EXERCISE INPUT:
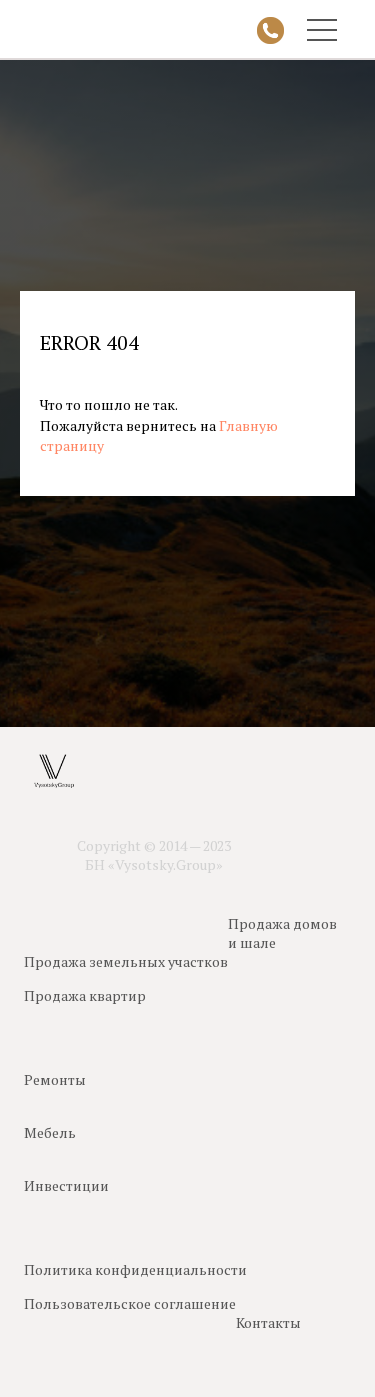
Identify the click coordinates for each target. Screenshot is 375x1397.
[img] (270, 30)
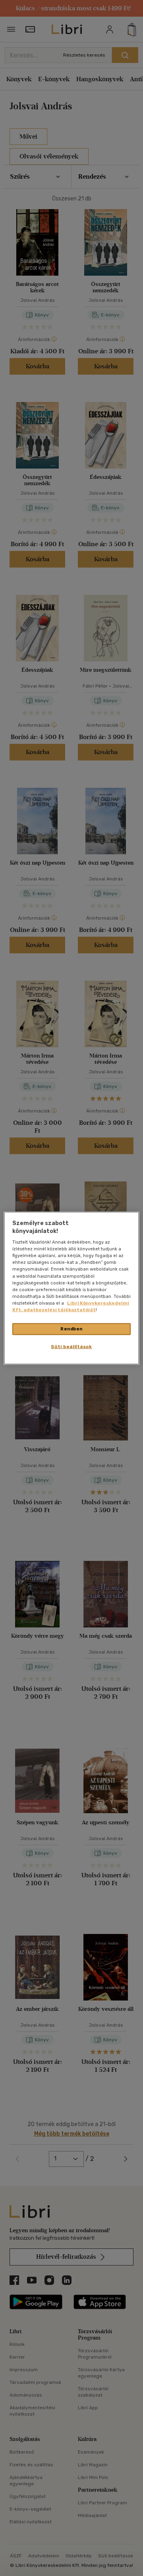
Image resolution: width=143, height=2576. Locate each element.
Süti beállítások (71, 1346)
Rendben (71, 1329)
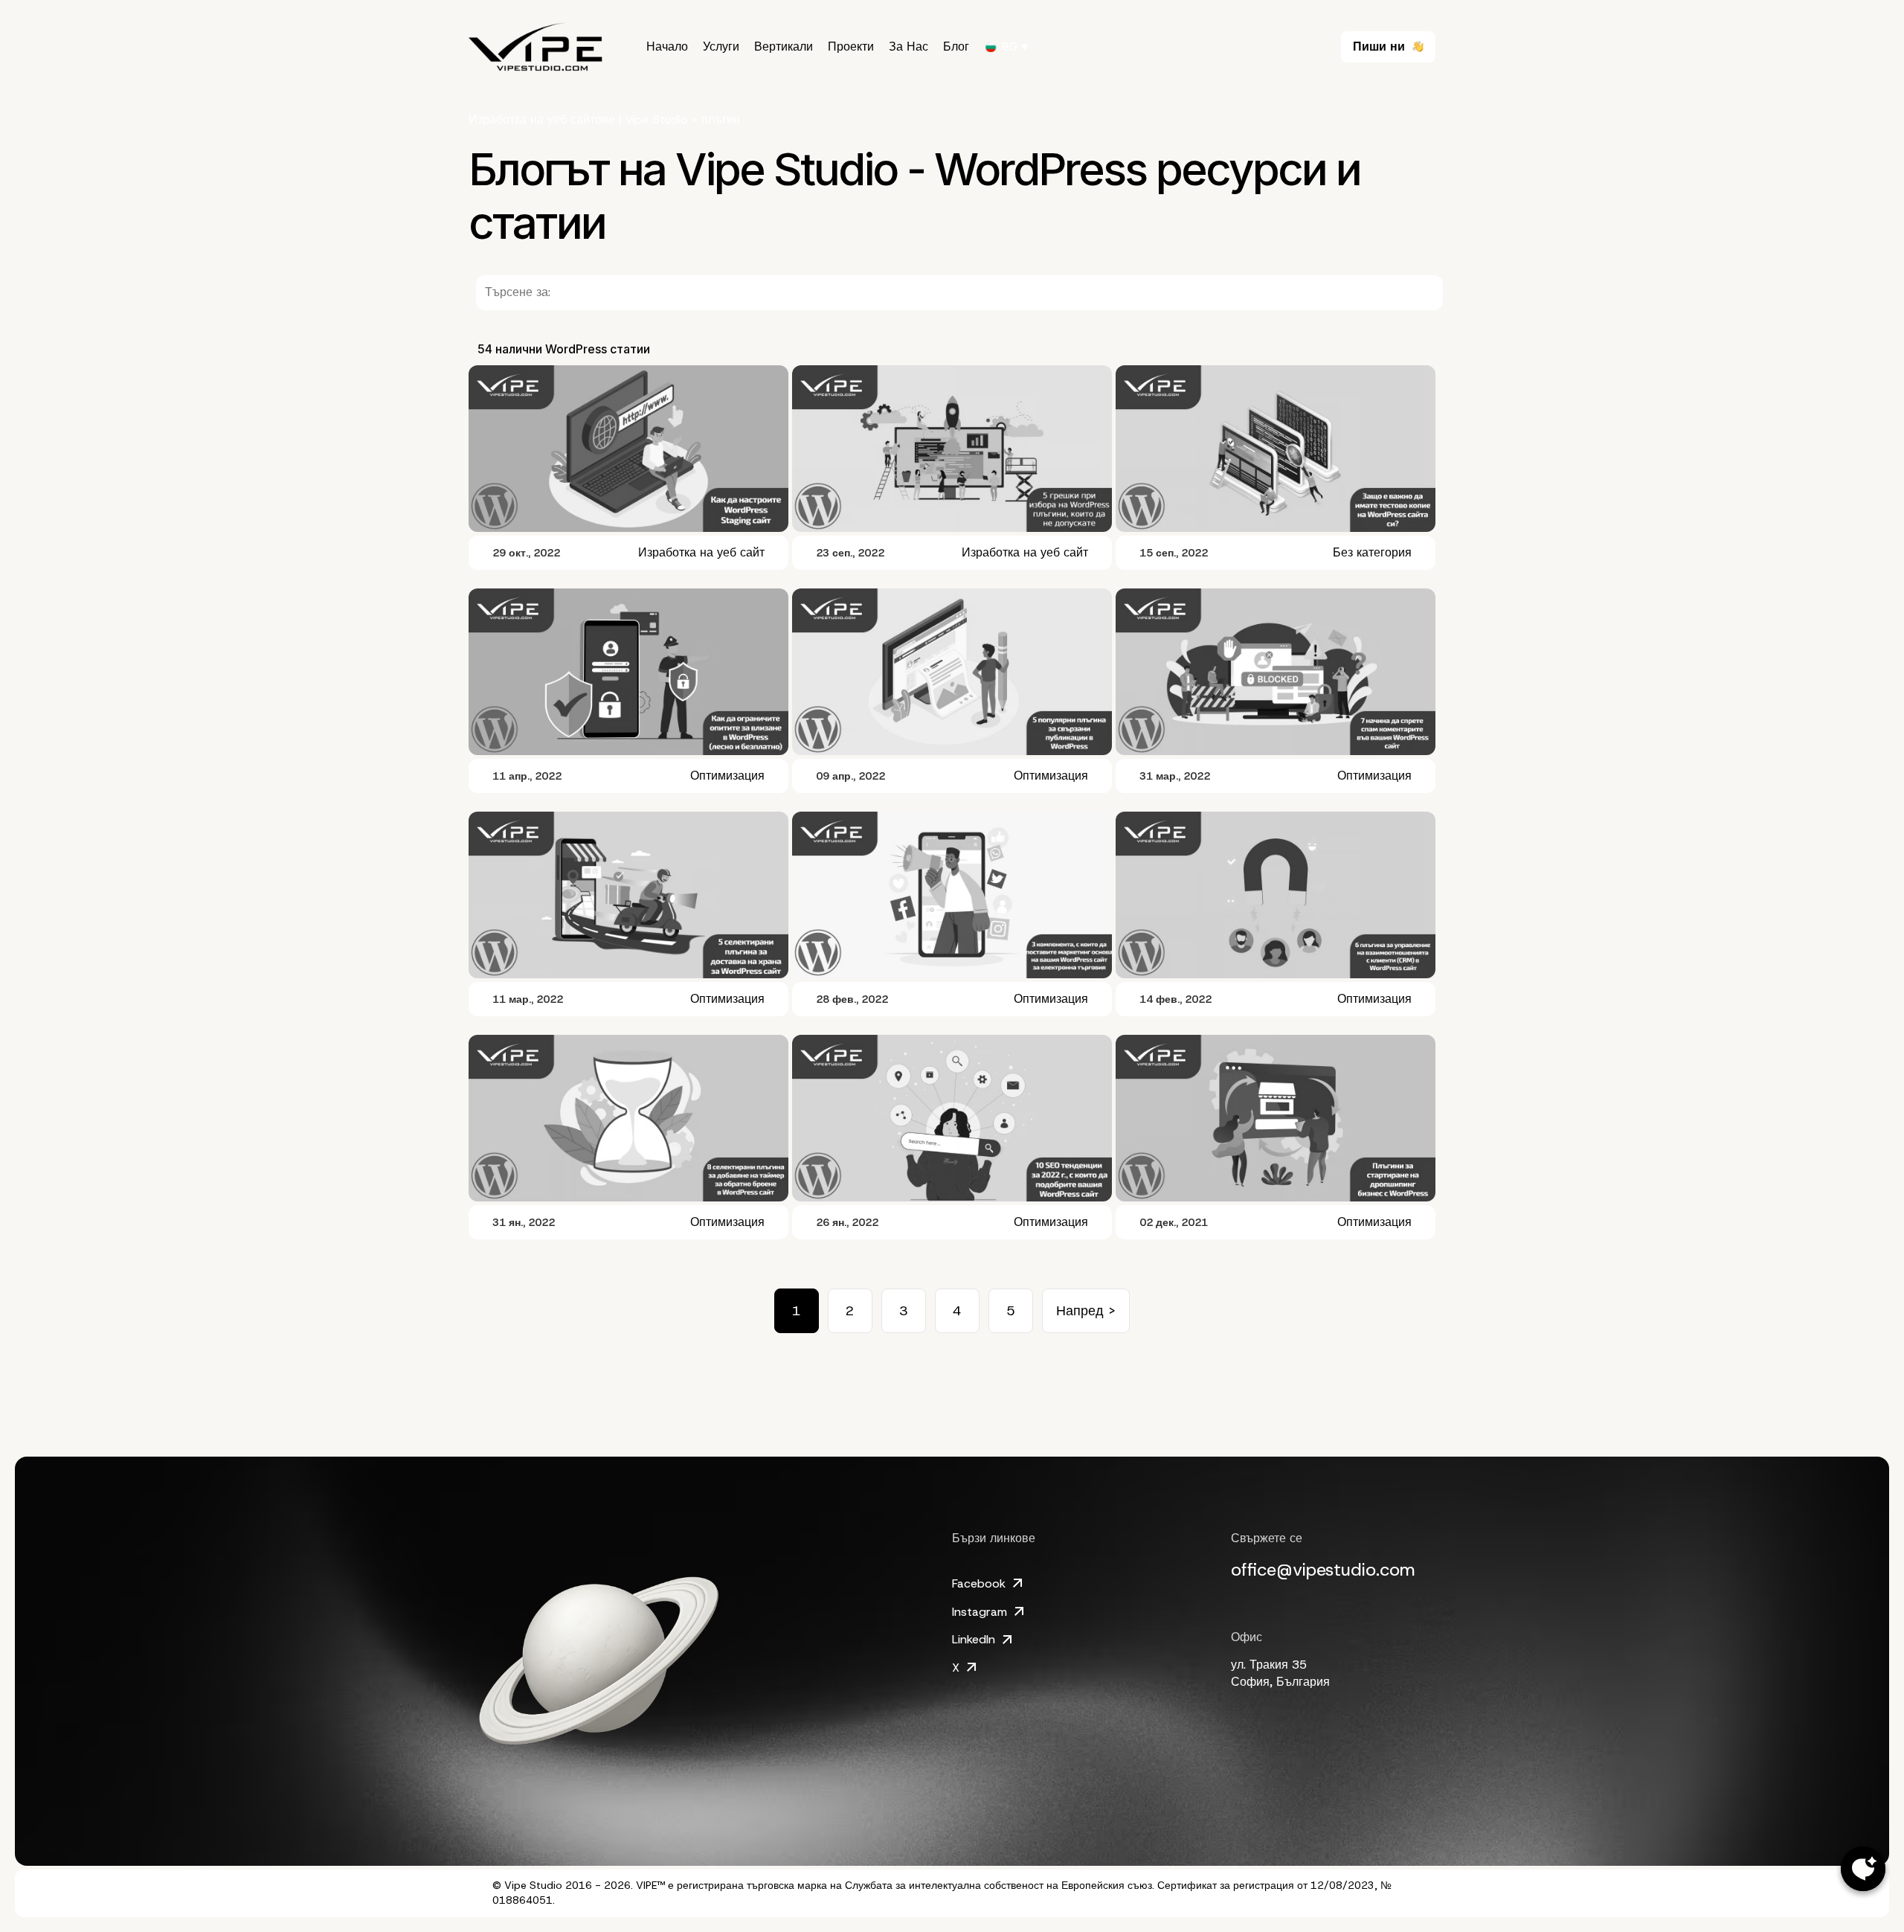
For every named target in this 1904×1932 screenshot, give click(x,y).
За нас (908, 47)
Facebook (979, 1583)
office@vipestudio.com (1323, 1570)
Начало (667, 47)
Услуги (721, 47)
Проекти (851, 47)
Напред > (1086, 1311)
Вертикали (783, 47)
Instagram (979, 1612)
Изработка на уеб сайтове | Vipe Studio (578, 119)
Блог (956, 47)
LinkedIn (973, 1639)
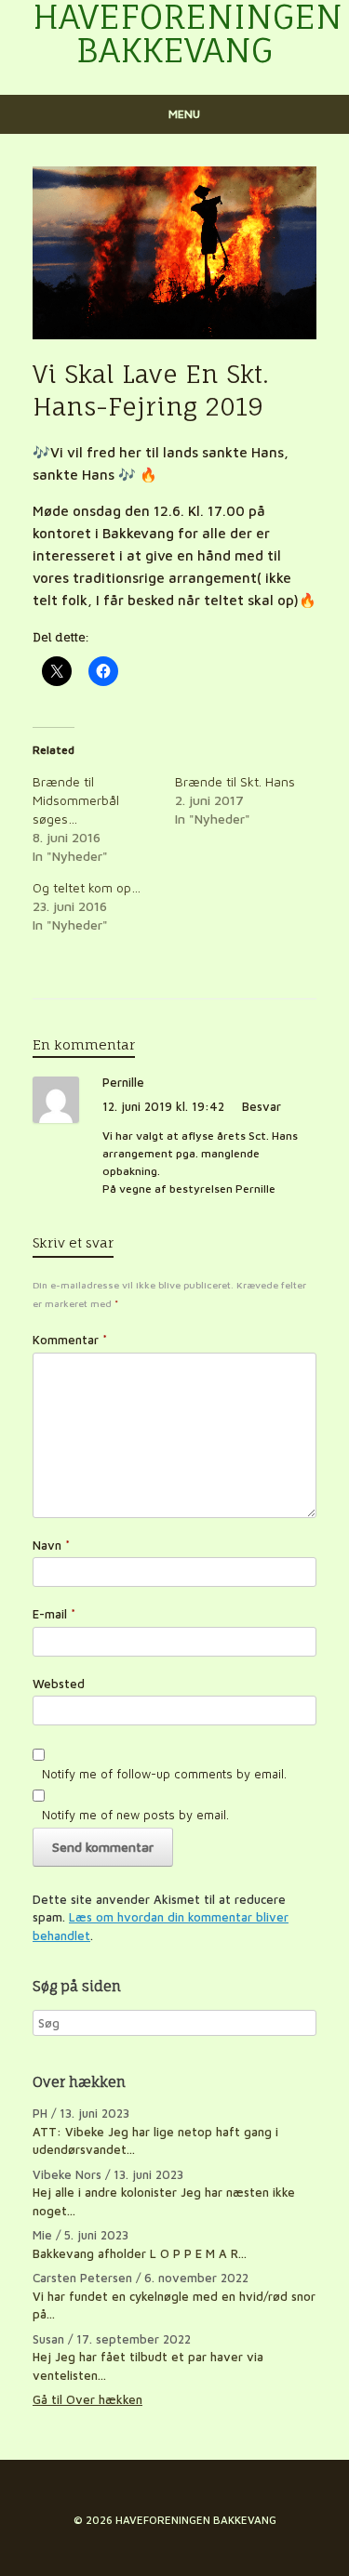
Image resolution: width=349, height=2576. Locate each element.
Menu (184, 114)
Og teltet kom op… (87, 887)
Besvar (261, 1106)
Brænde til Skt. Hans (235, 781)
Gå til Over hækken (87, 2399)
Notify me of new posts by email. (135, 1814)
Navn (51, 1545)
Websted (59, 1683)
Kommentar (70, 1339)
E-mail (54, 1613)
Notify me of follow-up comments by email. (164, 1773)
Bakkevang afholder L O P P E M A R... (140, 2253)
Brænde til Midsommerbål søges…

TO DO:
Copy exactly, and only, the lines from the first entry through the line holding "Facebook (979, 1583)", both ends included, leaving out every picture.

OUTPUT BELOW:
Identify the click coordinates for each target. Screenshot is 375x1397.
[img] (270, 30)
Image resolution: width=143, height=2576. Locate each element.
Süti beállítások (71, 1346)
Rendben (71, 1329)
For every named target in this 1904×1932 screenshot, give click(x,y).
За нас (908, 47)
Facebook (979, 1583)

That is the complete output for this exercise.